酷暑の日が続きますが,いかがお過ごしでしょうか。私はすっかり家にこもり,昼間は外に出ていません。夏太りが心配されますので,夕刻7時ころの40分ウォークを日課にしようと思っております。
では日中何をしているかというと,こうしてブログを書いたり,本を読んだりしているわけですが,今,牛島義友教授の『青年心理学』(光文社)を読んでいます。今から60年以上前の1954年に発刊された書物です。
この手の概論書は,多くの人が群れて書く形式のもの(共著)が多いのですが,私は,一人の頭で書かれた本(単著)を好みます。それと,昔のやつがいい。記述が重厚で落ち着きがあるからです。
古本屋から取り寄せ,線を引きながら精読しているのですが,84ページに載っている発達段階の図式が興味深いので,ご紹介しようと思います。以下に掲げるのは,当該の図を私なりにアレンジして作成したものです。
成人するまでの発達段階は,よく知られているように,乳児期,幼児期,児童期,青年期というように区分けされますが,牛島教授は,別のネーミングをあてがっています。表の中央の「**生活期」というものです。
生後間もない乳児は,生活の範囲が狭く,もっぱら身辺の事物と関わって生きています。接触するのは親兄弟や室内の玩具とかだけ。むろん,外の世界を想像するなんてできません。目に見える事物が全ての「客観」の時代です。

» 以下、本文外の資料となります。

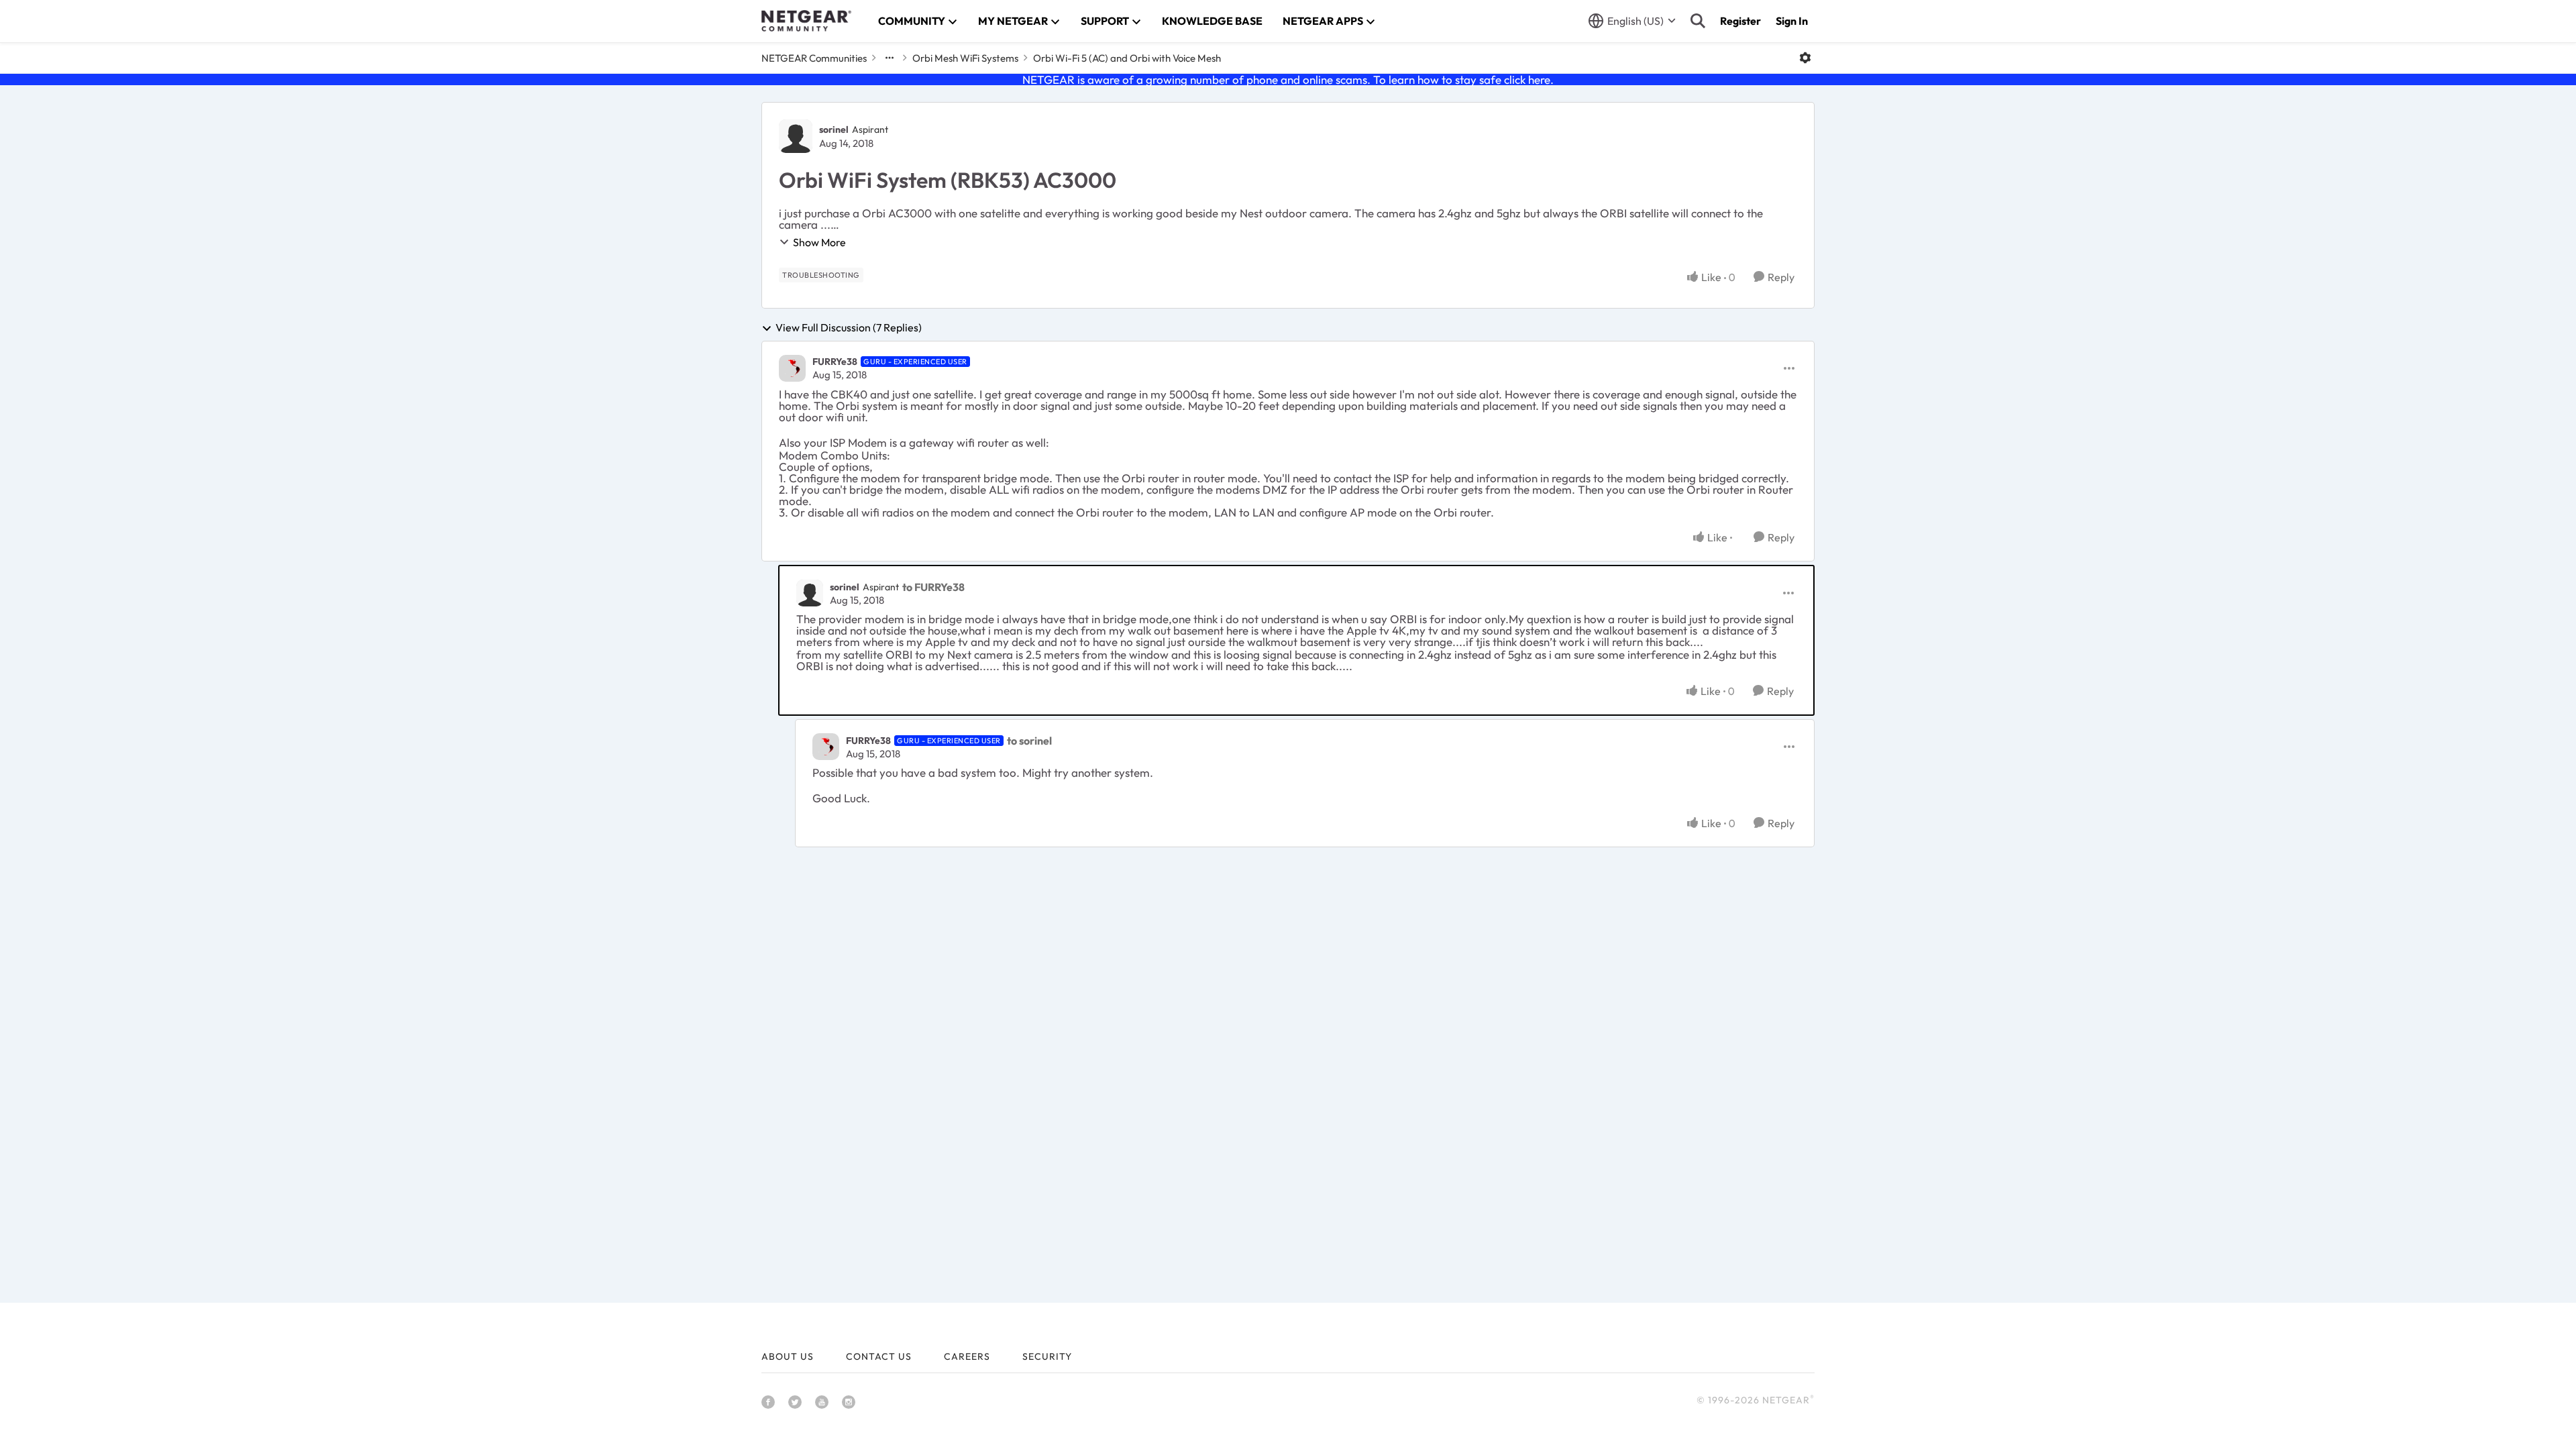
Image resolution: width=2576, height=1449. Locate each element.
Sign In (1792, 21)
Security (1047, 1356)
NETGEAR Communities (814, 58)
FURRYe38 (834, 361)
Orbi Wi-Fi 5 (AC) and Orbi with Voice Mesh (1127, 58)
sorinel (834, 129)
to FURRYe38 (933, 587)
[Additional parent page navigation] (889, 57)
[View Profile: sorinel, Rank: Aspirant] (795, 136)
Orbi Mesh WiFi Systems (965, 58)
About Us (787, 1356)
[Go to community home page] (806, 21)
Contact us (879, 1356)
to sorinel (1029, 740)
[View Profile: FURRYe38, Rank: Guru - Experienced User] (792, 368)
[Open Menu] (1805, 57)
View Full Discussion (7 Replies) (848, 328)
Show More (819, 242)
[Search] (1698, 21)
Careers (967, 1356)
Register (1740, 21)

2~3歳ころになると,言語を覚え,知らない外の世界について家族から話が聞けるようになります。また,本も読めるようになります。現実から離れた,想像の世界に遊ぶことができるわけです。それだけに,現実界での親の命令や干渉がうざったく感じられるようになり,自我の芽生えもあって,それに反抗し出します。乳児期(身辺生活期)から幼児期(想像生活期)への移行期が,第1次反抗期といわれるのは,このためです。別名,「イヤイヤ期」ともいわれています。
5歳ころになると,想像の世界から現実に戻り,学校に入学し知識を享受する生活が始まります。知識生活期です。
しかし,中学生くらいから再び内面の生活に入るようになります。体が大きくなり,もはや子どもではないという自覚が生じ,人生とは何かについて思いをめぐらします。高い理想を掲げ,それから隔たった現実界を激しく軽蔑します。こうした強烈な自我(ego)は当然,親や教師などの客観的な権威と激しく衝突し,問題行動のような現象もしばしば起きます。知識生活期から精神生活期への移行期,つまり12~13歳ころに第2次反抗期が位置しているのは,よく知られています。
表では青年期を年齢的に広くとっていますが,これはより細かく,青年前期,青年中期,青年後期に分けるのが適当でしょう。前期は,権威(客観)への従属から内面(主観)の世界に移行する時期,中期は主観の世界に没入する時期,そして後期は,現実の世界に再び降りていく時期です。いつまでも主観の世界にこもるわけにはいかず,現実との妥協を見出し,社会生活期に移ることが求められる。大人になるとは,こういうことです。
牛島教授の図式で面白いのは,成人するまでの発達過程を,客観と主観の往復運動と捉えていることです。反抗期は,客観から主観への移行期に位置すると解されます。大人の側からすれば迂回のように見えますが,内面の生活に遊ぶ(こもる)のは,人間形成の上でも必要なこと。これを過度に咎めるのは,慎むべきでしょう。
今日では,主観から客観に舞い戻る過程にも障害が生じていることに要注意。小学校に上がったばかりの児童が集団生活に適応できない「小1プロブレム」が問題化していますが,これなどは,想像の世界で遊ぶ想像生活期(自己チュー期)からのカムバックが上手くいっていないことの表れでしょう。
また,いつまでも主観(内面)の世界にこもり,大人としての役割取得(就職)を忌避する青年も多々みられます。青年期から成人期への移行障害です。青年期は,高尚な理想を追求する精神生活期ですが,それが完全に現実から遊離してはなりますまい。少しは現実のテイストも混ぜ,社会生活期に近づくにつれ,徐々にそれを濃くしていく。このような働きかけも必要です。その具体的な策として,最近では学校におけるキャリア教育に力が入れられています。
このように,客観と主観の往復運動として発達段階を捉えると,反抗期や若者の就労不全といった現象も理解しやすくなるように思います。牛島教授の本から得た知見を,ここにて記録しておこうと思います。